騎士の死体も食い荒らされていたな。モンスターとの戦いで死んだのか。アルカード騎士にしては、腕前が悪いようだな……ん?こいつら、皆、脚を切られている……?頑丈なはずの革のブーツが、切り裂かれているようだ……。
罠にでもかかったのか……?
いや、死体を調べている場合ではない。
あの床の痕跡を追いかけるべきだ。次に見つける死体も、敵のものとは限らないのだから。モンスターとヒトの流した血で、床は汚れてはいたが……引きずられていく痕跡を見失うほどではない―――。
追跡を再開する。ここが何番目の階層になるのかは分からないが、ダンジョンはずいぶんとシンプルになっていた。通路の分岐が、極端に少ない。迷宮とは呼べないかもしれないぞ。ここでなら、迷うことはそうないだろう。
定期的に『風』を放ち、ダンジョンの内部を探ろうとするが、シンプルな音のみが反響してくる。ここは、基本的にまっすぐな道ばかりと、幾つかの大きな部屋があるだけの階層のようだな……。
おそらく、掘るにしたって、深さの限界だったのかもしれないな。さっきの霊泉もそうだが、ここらの地下は水気が多すぎるんじゃないだろうか。
だから、あまり多くの部屋を掘ることが出来なかった。通路もストレートなもので、部屋が少ない。『ベルカ・クイン』のモンスター繁殖施設としては、これ以上、深く掘る意味はなかった……?
いいや。それなら、せいぜい、第三階層まででも良かったんじゃないか?……他のダンジョンと接続させていたんだ。別に深く造らなくても、広さを確保することは出来たわけだ。やはり、深く掘る必要があったのか……?
『メルカ』の『ホムンクルス』たちは、『アルテマの星』の所在を知らない。かつて『クイン』たちの争いで、『アルテマの叡智』の取り合いが起きたときに、彼女たちからは『アルテマの星』の所在にまつわる『知識』は奪われたからだと言う。
……だが。
……やっぱり、『ここ』にあるんじゃないのか?……『アルテマの星』。崩落やら、水があふれる危険性ってものを考えたとしても、この深さまで掘り進める意味ってのがあるとするのなら……『アルテマの星』を『探す』、あるいは『封じる』ためではないのか?
分からん。
分からんが……このシンプルな道と、減ってしまった部屋の数では、その内……仲間にも敵にも、追いつけそうだな。なにせ、剣戟と怒声が聞こえて来ているんだ。あきらかに戦闘中の音だな。

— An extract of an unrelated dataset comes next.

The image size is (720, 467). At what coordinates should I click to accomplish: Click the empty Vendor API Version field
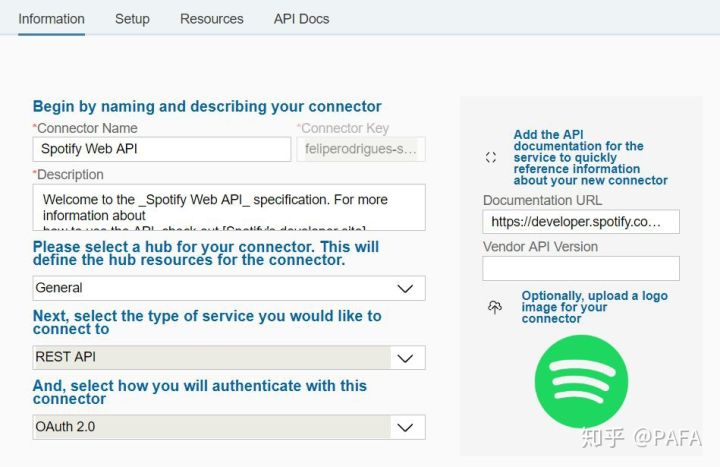(580, 268)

複数の男の声が聞こえる―――つまり、オレの仲間たちじゃない。アルカード騎士たちが、『ベルカ・モンスター』と戦い続けてやがるのか……好都合ではあるぞ。共倒れに導ければ、オレたちがこのダンジョンから脱出するのが容易になる。
戦闘の音に紛れるために、オレは足音を消す。速さを無くして、音を消して歩くのだ。モンスターもアルカード騎士も、オレが斬るべき相手だからな……まずは状況を見極めて、どちらから仕留めていくのかを選ぶ必要がある。

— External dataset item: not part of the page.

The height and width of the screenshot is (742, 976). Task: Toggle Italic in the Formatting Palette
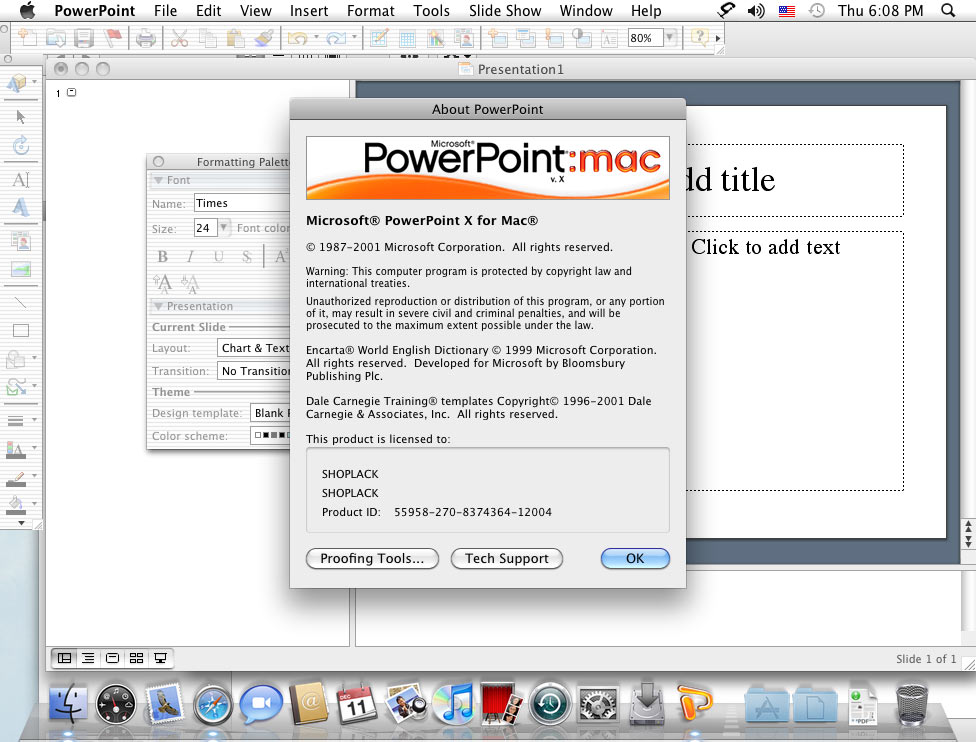click(190, 257)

「魔術を、放てええええええええええええええええええええええええええッッッ!!!」
「近づけさせるな!!触手に絡み取られてしまえば、終わりだぞおおおおッッッ!!!」
『ギキシシシシイイイイイイイイイイイイイイイイイイイイイイイイイイッッッ!!!』
モンスターの声が聞こえた。地下のダンジョンを揺らすほどに、巨大な音だ……サイズの想像がつかない。身を屈めながら、通路から上半身をのぞかせる。戦場となっているその部屋は、『毒炎の大蜥蜴/サラマンダー』がいた闘技場のように広い。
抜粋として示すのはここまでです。